§ **Directions**: Here is a listing; restate all of it exactly.

§ **Given records**:
★ ★ ★
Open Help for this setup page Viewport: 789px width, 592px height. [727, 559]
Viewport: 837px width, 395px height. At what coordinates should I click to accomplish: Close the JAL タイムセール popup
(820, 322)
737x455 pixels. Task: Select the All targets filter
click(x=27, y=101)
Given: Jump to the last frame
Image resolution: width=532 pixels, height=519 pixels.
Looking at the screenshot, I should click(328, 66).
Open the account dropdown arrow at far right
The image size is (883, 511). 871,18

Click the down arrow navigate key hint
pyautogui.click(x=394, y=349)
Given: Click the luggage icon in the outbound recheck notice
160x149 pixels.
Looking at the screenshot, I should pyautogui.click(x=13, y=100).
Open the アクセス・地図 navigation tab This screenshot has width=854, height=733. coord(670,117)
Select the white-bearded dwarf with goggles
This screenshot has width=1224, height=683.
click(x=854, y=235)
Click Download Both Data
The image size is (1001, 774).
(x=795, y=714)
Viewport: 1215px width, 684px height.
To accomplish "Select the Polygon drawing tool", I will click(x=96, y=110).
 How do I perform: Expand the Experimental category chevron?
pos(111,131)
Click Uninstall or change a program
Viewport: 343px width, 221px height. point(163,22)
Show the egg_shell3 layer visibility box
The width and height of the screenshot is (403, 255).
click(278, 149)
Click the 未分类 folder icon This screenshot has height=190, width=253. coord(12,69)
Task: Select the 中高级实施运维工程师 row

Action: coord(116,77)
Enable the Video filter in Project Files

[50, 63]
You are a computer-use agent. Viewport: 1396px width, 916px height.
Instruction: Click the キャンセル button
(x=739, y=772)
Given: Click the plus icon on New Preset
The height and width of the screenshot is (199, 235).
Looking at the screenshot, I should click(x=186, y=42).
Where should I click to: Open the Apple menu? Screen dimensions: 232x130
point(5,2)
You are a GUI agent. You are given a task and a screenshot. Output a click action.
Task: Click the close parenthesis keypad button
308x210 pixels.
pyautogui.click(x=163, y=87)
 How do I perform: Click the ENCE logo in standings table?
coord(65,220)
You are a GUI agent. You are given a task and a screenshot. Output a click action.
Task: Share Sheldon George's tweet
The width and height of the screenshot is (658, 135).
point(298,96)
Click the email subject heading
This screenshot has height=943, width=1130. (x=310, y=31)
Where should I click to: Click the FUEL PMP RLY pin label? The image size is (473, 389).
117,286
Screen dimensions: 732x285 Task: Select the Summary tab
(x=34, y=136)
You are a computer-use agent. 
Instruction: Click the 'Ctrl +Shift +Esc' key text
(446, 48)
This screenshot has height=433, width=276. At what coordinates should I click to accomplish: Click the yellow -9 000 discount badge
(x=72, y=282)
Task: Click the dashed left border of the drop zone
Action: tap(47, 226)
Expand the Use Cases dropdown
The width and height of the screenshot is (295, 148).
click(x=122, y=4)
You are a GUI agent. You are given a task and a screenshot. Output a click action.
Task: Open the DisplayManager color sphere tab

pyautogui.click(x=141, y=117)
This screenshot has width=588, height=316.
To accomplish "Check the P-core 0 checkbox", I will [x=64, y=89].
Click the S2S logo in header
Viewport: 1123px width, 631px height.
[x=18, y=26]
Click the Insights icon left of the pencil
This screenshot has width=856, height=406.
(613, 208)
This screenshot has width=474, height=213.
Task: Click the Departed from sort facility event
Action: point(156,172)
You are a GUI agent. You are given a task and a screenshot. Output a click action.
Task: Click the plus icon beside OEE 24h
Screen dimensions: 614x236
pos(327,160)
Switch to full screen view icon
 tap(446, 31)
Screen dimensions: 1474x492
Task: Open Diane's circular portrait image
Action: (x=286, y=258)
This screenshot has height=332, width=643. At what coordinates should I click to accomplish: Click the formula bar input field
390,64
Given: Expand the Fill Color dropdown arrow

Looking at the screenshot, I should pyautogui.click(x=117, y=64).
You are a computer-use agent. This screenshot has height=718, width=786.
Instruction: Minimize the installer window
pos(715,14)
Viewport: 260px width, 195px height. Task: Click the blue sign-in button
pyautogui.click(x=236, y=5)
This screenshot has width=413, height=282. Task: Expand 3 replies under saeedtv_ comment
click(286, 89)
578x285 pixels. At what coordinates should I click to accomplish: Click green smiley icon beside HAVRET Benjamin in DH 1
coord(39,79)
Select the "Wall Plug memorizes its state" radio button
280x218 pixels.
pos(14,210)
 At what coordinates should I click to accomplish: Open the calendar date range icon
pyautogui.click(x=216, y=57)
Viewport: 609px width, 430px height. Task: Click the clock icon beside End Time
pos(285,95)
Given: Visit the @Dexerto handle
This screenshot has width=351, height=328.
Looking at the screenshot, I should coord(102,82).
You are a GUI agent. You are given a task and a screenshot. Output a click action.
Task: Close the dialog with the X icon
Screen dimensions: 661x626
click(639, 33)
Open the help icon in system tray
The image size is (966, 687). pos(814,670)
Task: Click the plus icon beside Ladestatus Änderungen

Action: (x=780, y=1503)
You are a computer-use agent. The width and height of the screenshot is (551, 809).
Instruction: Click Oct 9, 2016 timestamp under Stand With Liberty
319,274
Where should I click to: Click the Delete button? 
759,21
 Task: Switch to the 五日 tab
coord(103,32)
★ ★ ★
§ **Task result**:
Open Help for this setup page Viewport: 789px width, 592px height. [727, 559]
Viewport: 837px width, 395px height. At what coordinates should I click to accomplish: Close the JAL タイムセール popup
(820, 322)
737x455 pixels. Task: Select the All targets filter
click(x=27, y=101)
Given: Jump to the last frame
Image resolution: width=532 pixels, height=519 pixels.
Looking at the screenshot, I should click(328, 66).
Open the account dropdown arrow at far right
The image size is (883, 511). 871,18

Click the down arrow navigate key hint
pyautogui.click(x=394, y=349)
Given: Click the luggage icon in the outbound recheck notice
160x149 pixels.
Looking at the screenshot, I should pyautogui.click(x=13, y=100).
Open the アクセス・地図 navigation tab This screenshot has width=854, height=733. coord(670,117)
Select the white-bearded dwarf with goggles
This screenshot has width=1224, height=683.
click(x=854, y=235)
Click Download Both Data
The image size is (1001, 774).
(x=795, y=714)
Viewport: 1215px width, 684px height.
To accomplish "Select the Polygon drawing tool", I will click(x=96, y=110).
 How do I perform: Expand the Experimental category chevron?
pos(111,131)
Click Uninstall or change a program
Viewport: 343px width, 221px height. point(163,22)
Show the egg_shell3 layer visibility box
The width and height of the screenshot is (403, 255).
click(278, 149)
Click the 未分类 folder icon This screenshot has height=190, width=253. coord(12,69)
Task: Select the 中高级实施运维工程师 row

Action: coord(116,77)
Enable the Video filter in Project Files

[50, 63]
You are a computer-use agent. Viewport: 1396px width, 916px height.
Instruction: Click the キャンセル button
(x=739, y=772)
Given: Click the plus icon on New Preset
The height and width of the screenshot is (199, 235).
Looking at the screenshot, I should click(x=186, y=42).
Where should I click to: Open the Apple menu? Screen dimensions: 232x130
point(5,2)
You are a GUI agent. You are given a task and a screenshot. Output a click action.
Task: Click the close parenthesis keypad button
308x210 pixels.
pyautogui.click(x=163, y=87)
 How do I perform: Click the ENCE logo in standings table?
coord(65,220)
You are a GUI agent. You are given a task and a screenshot. Output a click action.
Task: Share Sheldon George's tweet
The width and height of the screenshot is (658, 135).
point(298,96)
Click the email subject heading
This screenshot has height=943, width=1130. (x=310, y=31)
Where should I click to: Click the FUEL PMP RLY pin label? The image size is (473, 389).
117,286
Screen dimensions: 732x285 Task: Select the Summary tab
(x=34, y=136)
You are a computer-use agent. 
Instruction: Click the 'Ctrl +Shift +Esc' key text
(446, 48)
This screenshot has height=433, width=276. At what coordinates should I click to accomplish: Click the yellow -9 000 discount badge
(x=72, y=282)
Task: Click the dashed left border of the drop zone
Action: tap(47, 226)
Expand the Use Cases dropdown
The width and height of the screenshot is (295, 148).
click(x=122, y=4)
You are a GUI agent. You are given a task and a screenshot. Output a click action.
Task: Open the DisplayManager color sphere tab

pyautogui.click(x=141, y=117)
This screenshot has width=588, height=316.
To accomplish "Check the P-core 0 checkbox", I will [x=64, y=89].
Click the S2S logo in header
Viewport: 1123px width, 631px height.
[x=18, y=26]
Click the Insights icon left of the pencil
This screenshot has width=856, height=406.
(613, 208)
This screenshot has width=474, height=213.
Task: Click the Departed from sort facility event
Action: point(156,172)
You are a GUI agent. You are given a task and a screenshot. Output a click action.
Task: Click the plus icon beside OEE 24h
Screen dimensions: 614x236
pos(327,160)
Switch to full screen view icon
 tap(446, 31)
Screen dimensions: 1474x492
Task: Open Diane's circular portrait image
Action: (x=286, y=258)
This screenshot has height=332, width=643. At what coordinates should I click to accomplish: Click the formula bar input field
390,64
Given: Expand the Fill Color dropdown arrow

Looking at the screenshot, I should pyautogui.click(x=117, y=64).
You are a computer-use agent. This screenshot has height=718, width=786.
Instruction: Minimize the installer window
pos(715,14)
Viewport: 260px width, 195px height. Task: Click the blue sign-in button
pyautogui.click(x=236, y=5)
This screenshot has width=413, height=282. Task: Expand 3 replies under saeedtv_ comment
click(286, 89)
578x285 pixels. At what coordinates should I click to accomplish: Click green smiley icon beside HAVRET Benjamin in DH 1
coord(39,79)
Select the "Wall Plug memorizes its state" radio button
280x218 pixels.
pos(14,210)
 At what coordinates should I click to accomplish: Open the calendar date range icon
pyautogui.click(x=216, y=57)
Viewport: 609px width, 430px height. Task: Click the clock icon beside End Time
pos(285,95)
Given: Visit the @Dexerto handle
This screenshot has width=351, height=328.
Looking at the screenshot, I should coord(102,82).
You are a GUI agent. You are given a task and a screenshot. Output a click action.
Task: Close the dialog with the X icon
Screen dimensions: 661x626
click(639, 33)
Open the help icon in system tray
The image size is (966, 687). pos(814,670)
Task: Click the plus icon beside Ladestatus Änderungen

Action: (x=780, y=1503)
You are a computer-use agent. The width and height of the screenshot is (551, 809).
Instruction: Click Oct 9, 2016 timestamp under Stand With Liberty
319,274
Where should I click to: Click the Delete button? 
759,21
 Task: Switch to the 五日 tab
coord(103,32)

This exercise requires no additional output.